→ **Aim of the exercise**
Quote every one of the lines below word for word.

→ **Available data**
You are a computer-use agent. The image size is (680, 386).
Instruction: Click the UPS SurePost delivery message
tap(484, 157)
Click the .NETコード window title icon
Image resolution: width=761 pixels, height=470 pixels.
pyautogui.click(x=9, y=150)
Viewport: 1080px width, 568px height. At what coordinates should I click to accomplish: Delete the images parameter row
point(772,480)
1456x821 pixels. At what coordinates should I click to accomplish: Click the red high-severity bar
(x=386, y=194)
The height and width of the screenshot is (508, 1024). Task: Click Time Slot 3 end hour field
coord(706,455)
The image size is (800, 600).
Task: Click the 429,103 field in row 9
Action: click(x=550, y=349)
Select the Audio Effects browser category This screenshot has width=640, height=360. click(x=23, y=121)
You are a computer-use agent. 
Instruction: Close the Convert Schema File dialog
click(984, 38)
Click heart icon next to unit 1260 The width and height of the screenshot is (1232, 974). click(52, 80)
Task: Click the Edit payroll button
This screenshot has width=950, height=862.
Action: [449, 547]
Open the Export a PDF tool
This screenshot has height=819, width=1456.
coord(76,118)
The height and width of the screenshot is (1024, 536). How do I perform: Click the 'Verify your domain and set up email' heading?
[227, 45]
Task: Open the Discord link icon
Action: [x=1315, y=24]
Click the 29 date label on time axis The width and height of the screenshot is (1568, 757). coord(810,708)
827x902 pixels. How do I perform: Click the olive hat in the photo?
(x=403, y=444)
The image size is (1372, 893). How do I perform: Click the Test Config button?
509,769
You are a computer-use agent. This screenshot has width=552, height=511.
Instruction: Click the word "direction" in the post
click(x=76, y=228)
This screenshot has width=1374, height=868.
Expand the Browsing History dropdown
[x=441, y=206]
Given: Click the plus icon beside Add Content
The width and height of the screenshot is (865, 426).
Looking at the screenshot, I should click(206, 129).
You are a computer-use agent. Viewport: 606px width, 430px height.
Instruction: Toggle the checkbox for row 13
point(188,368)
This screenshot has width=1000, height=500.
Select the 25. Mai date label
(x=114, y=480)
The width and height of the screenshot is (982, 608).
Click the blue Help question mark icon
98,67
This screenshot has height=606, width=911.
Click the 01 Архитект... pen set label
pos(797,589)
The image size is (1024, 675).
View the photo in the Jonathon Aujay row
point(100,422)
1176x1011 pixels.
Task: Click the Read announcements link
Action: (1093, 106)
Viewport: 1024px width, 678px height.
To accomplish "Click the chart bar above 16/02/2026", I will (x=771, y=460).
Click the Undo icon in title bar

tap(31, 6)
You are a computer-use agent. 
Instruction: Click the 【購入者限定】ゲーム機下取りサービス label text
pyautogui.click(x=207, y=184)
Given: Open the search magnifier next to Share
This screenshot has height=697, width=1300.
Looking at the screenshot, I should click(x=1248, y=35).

→ **Task output**
You are a computer-use agent. The image size is (680, 386).
Instruction: Click the UPS SurePost delivery message
tap(484, 157)
Click the .NETコード window title icon
Image resolution: width=761 pixels, height=470 pixels.
pyautogui.click(x=9, y=150)
Viewport: 1080px width, 568px height. At what coordinates should I click to accomplish: Delete the images parameter row
point(772,480)
1456x821 pixels. At what coordinates should I click to accomplish: Click the red high-severity bar
(x=386, y=194)
The height and width of the screenshot is (508, 1024). Task: Click Time Slot 3 end hour field
coord(706,455)
The image size is (800, 600).
Task: Click the 429,103 field in row 9
Action: click(x=550, y=349)
Select the Audio Effects browser category This screenshot has width=640, height=360. click(x=23, y=121)
You are a computer-use agent. 
Instruction: Close the Convert Schema File dialog
click(984, 38)
Click heart icon next to unit 1260 The width and height of the screenshot is (1232, 974). click(52, 80)
Task: Click the Edit payroll button
This screenshot has width=950, height=862.
Action: [449, 547]
Open the Export a PDF tool
This screenshot has height=819, width=1456.
coord(76,118)
The height and width of the screenshot is (1024, 536). How do I perform: Click the 'Verify your domain and set up email' heading?
[227, 45]
Task: Open the Discord link icon
Action: [x=1315, y=24]
Click the 29 date label on time axis The width and height of the screenshot is (1568, 757). coord(810,708)
827x902 pixels. How do I perform: Click the olive hat in the photo?
(x=403, y=444)
The image size is (1372, 893). How do I perform: Click the Test Config button?
509,769
You are a computer-use agent. This screenshot has width=552, height=511.
Instruction: Click the word "direction" in the post
click(x=76, y=228)
This screenshot has width=1374, height=868.
Expand the Browsing History dropdown
[x=441, y=206]
Given: Click the plus icon beside Add Content
The width and height of the screenshot is (865, 426).
Looking at the screenshot, I should click(206, 129).
You are a computer-use agent. Viewport: 606px width, 430px height.
Instruction: Toggle the checkbox for row 13
point(188,368)
This screenshot has width=1000, height=500.
Select the 25. Mai date label
(x=114, y=480)
The width and height of the screenshot is (982, 608).
Click the blue Help question mark icon
98,67
This screenshot has height=606, width=911.
Click the 01 Архитект... pen set label
pos(797,589)
The image size is (1024, 675).
View the photo in the Jonathon Aujay row
point(100,422)
1176x1011 pixels.
Task: Click the Read announcements link
Action: (1093, 106)
Viewport: 1024px width, 678px height.
To accomplish "Click the chart bar above 16/02/2026", I will (x=771, y=460).
Click the Undo icon in title bar

tap(31, 6)
You are a computer-use agent. 
Instruction: Click the 【購入者限定】ゲーム機下取りサービス label text
pyautogui.click(x=207, y=184)
Given: Open the search magnifier next to Share
This screenshot has height=697, width=1300.
Looking at the screenshot, I should click(x=1248, y=35).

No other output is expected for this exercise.